### [INSTRUCTIONS FOR THE TASK]
Copy the items below word for word, starting at the line that contains "Click the black F50 drone in A型 row" and ending at the line that contains "tap(716, 82)", with both of those lines included.

### [RECORDS FOR THIS EXERCISE]
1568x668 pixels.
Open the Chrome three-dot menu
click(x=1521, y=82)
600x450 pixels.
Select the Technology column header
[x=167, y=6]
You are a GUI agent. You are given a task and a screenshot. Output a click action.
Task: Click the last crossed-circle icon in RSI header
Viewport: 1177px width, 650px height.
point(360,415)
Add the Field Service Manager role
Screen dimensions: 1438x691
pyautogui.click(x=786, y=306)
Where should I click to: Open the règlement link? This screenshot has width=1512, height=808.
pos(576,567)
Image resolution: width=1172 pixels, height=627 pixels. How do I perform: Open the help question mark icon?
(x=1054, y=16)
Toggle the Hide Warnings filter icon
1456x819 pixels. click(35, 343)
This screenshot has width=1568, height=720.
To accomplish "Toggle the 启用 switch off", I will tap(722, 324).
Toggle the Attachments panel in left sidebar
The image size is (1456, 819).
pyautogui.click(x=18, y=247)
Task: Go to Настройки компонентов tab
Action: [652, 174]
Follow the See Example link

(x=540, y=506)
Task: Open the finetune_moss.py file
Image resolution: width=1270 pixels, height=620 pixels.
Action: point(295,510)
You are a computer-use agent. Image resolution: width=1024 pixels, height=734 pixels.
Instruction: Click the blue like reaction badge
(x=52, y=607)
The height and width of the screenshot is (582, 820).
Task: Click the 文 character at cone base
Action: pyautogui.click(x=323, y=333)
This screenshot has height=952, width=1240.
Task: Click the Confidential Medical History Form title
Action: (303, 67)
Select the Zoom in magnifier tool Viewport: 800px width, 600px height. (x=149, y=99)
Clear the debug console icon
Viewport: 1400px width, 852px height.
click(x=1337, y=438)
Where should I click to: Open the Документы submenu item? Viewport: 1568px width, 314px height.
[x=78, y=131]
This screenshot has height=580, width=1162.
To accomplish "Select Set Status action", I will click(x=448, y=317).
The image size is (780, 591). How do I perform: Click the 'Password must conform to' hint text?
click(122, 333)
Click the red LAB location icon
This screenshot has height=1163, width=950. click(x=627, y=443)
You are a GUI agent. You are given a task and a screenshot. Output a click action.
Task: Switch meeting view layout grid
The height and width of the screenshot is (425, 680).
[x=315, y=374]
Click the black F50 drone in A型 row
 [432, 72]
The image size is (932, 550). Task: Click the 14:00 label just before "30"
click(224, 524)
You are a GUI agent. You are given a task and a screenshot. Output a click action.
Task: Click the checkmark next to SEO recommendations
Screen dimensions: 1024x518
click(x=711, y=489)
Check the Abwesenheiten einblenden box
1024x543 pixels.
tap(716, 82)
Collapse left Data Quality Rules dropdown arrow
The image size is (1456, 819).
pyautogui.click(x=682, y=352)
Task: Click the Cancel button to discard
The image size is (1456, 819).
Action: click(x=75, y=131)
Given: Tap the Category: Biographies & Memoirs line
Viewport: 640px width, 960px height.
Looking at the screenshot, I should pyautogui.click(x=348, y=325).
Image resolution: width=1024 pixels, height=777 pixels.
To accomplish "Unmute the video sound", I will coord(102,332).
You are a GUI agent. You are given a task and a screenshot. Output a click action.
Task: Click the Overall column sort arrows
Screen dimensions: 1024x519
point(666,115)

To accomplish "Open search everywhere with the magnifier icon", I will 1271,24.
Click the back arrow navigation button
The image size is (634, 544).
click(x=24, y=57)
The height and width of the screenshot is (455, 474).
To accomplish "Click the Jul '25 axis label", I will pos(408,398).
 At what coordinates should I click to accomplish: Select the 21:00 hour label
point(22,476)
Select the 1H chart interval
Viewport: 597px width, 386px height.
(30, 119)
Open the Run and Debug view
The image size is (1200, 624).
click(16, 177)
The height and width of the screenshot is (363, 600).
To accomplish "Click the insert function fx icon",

### [TASK SOLUTION]
Click the black F50 drone in A型 row
 [432, 72]
The image size is (932, 550). Task: Click the 14:00 label just before "30"
click(224, 524)
You are a GUI agent. You are given a task and a screenshot. Output a click action.
Task: Click the checkmark next to SEO recommendations
Screen dimensions: 1024x518
click(x=711, y=489)
Check the Abwesenheiten einblenden box
1024x543 pixels.
tap(716, 82)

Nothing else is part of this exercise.